Thursday, October 20, 2011

A Fast Way to Update Large Amount of Data in SQL Server With Select Into Statement



I frequently need to update large amount of data, like tens of millions of rows.
Usually the update request comes as that there is a table (let’s call it new_table) with a record id column (record_id) and a few other columns, say date_field1, data_field2 and data_field3 that need to be updated into another table (old_table). The old_table also contains the record_id column and the data field columns. It also contains a lot of other fields. When you look at such request a straight forward solution is to issue an update statement to update the data fields into the old_table like this.

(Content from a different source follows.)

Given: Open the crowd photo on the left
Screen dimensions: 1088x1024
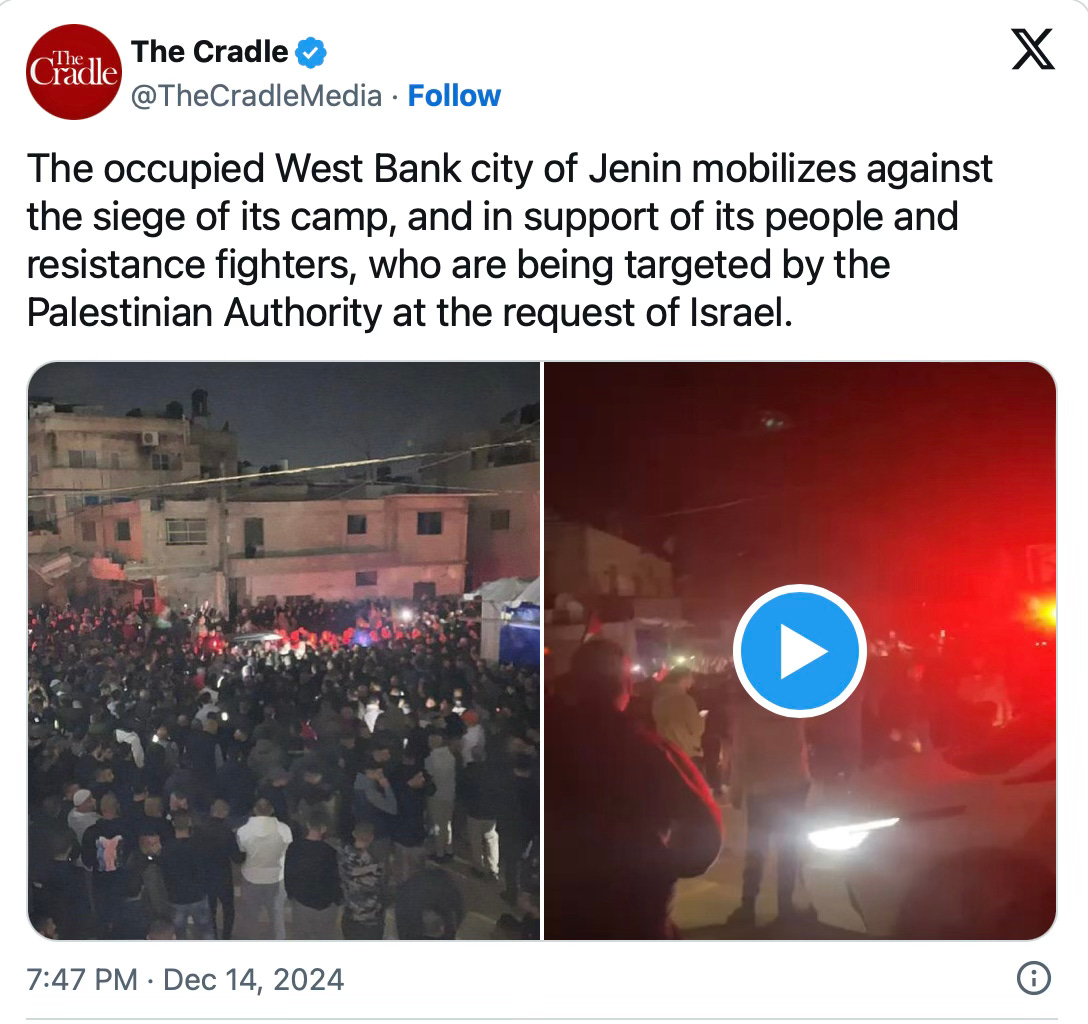Looking at the screenshot, I should tap(284, 651).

update o set o.data_field1=n.data_field1, o.data_field2=n.data_field2, o.data_field3=n.data_field from old_table o join new_table n on o.record_id=n.record_id
If you do this you will probably find your update query run for 24 hours and still can not finish. Even when you have indexes correctly built on both the new and old tables. I think a much faster approach is to create another table based on the old table and incorporate the updates into the new table while the table is built. To do that you need the help of a select … into query like this
select o.recordid,
case when n.data_field1 is not null then n.data_field1 else o.data_field1 end as data_field1,
case when n.data_field2 is not null then n.data_field2 else o.data_field2 end as data_field2,
case when n.data_field3 is not null then n.data_field3 else o.data_field3 end as data_field3,
o.other_fileds.....
into table_with_updates
from old_table o left join new_table n on o.record_id=n.record_id
A few notes about this query. First the old table is left join to new_table so that all records in the old table are in the result of the select statement. Second the three case statements are to use the data field values in the new table if it has one and use the value in the old table only when new table doesn’t have it. In effect this is an update of the data fields. Third “into table_with_updates” instructs SQL server to create a table called table_with_updates and dump the result set of the select statement into the table.
After the table with updates is built, you can drop the old table and rename the table with updates to the old table. If both the new table and old table have clustered indexes built on the record_id columns, the select…into query usually can finish within a couple hours. That is more than 10 times faster!